Assignment:
Using the records that appear below, write out exactly the lines from the one with "The image size is (1200, 896)." through the one with "This screenshot has height=792, width=1512.", keeping both end lines.

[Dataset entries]
______
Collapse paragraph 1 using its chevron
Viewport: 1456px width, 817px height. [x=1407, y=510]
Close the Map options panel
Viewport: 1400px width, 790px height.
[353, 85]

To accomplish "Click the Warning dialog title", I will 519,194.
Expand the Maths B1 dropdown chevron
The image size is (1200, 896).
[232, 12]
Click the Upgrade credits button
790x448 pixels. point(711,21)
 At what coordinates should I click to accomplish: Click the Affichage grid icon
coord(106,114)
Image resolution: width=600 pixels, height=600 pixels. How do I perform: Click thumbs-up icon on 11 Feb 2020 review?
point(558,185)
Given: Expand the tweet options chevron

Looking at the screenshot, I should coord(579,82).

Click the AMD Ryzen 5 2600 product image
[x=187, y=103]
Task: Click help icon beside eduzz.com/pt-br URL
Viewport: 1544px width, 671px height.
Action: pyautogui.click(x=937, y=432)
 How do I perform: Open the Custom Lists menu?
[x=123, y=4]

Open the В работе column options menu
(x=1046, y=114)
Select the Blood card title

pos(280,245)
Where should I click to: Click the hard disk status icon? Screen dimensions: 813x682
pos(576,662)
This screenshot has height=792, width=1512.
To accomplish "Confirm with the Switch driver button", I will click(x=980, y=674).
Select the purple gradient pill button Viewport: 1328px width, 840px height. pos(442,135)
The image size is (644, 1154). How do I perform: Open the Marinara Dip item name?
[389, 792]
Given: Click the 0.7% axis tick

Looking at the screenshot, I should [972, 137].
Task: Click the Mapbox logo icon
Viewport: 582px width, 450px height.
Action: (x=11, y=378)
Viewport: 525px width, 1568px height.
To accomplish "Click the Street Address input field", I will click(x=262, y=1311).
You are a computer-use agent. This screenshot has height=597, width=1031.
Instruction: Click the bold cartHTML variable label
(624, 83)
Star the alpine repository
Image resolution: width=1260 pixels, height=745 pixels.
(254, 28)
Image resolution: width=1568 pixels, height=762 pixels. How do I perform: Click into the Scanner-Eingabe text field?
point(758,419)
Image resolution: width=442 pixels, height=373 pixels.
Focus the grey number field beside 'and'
______
Output:
The image size is (1200, 896).
[232, 12]
Click the Upgrade credits button
790x448 pixels. point(711,21)
 At what coordinates should I click to accomplish: Click the Affichage grid icon
coord(106,114)
Image resolution: width=600 pixels, height=600 pixels. How do I perform: Click thumbs-up icon on 11 Feb 2020 review?
point(558,185)
Given: Expand the tweet options chevron

Looking at the screenshot, I should coord(579,82).

Click the AMD Ryzen 5 2600 product image
[x=187, y=103]
Task: Click help icon beside eduzz.com/pt-br URL
Viewport: 1544px width, 671px height.
Action: pyautogui.click(x=937, y=432)
 How do I perform: Open the Custom Lists menu?
[x=123, y=4]

Open the В работе column options menu
(x=1046, y=114)
Select the Blood card title

pos(280,245)
Where should I click to: Click the hard disk status icon? Screen dimensions: 813x682
pos(576,662)
This screenshot has height=792, width=1512.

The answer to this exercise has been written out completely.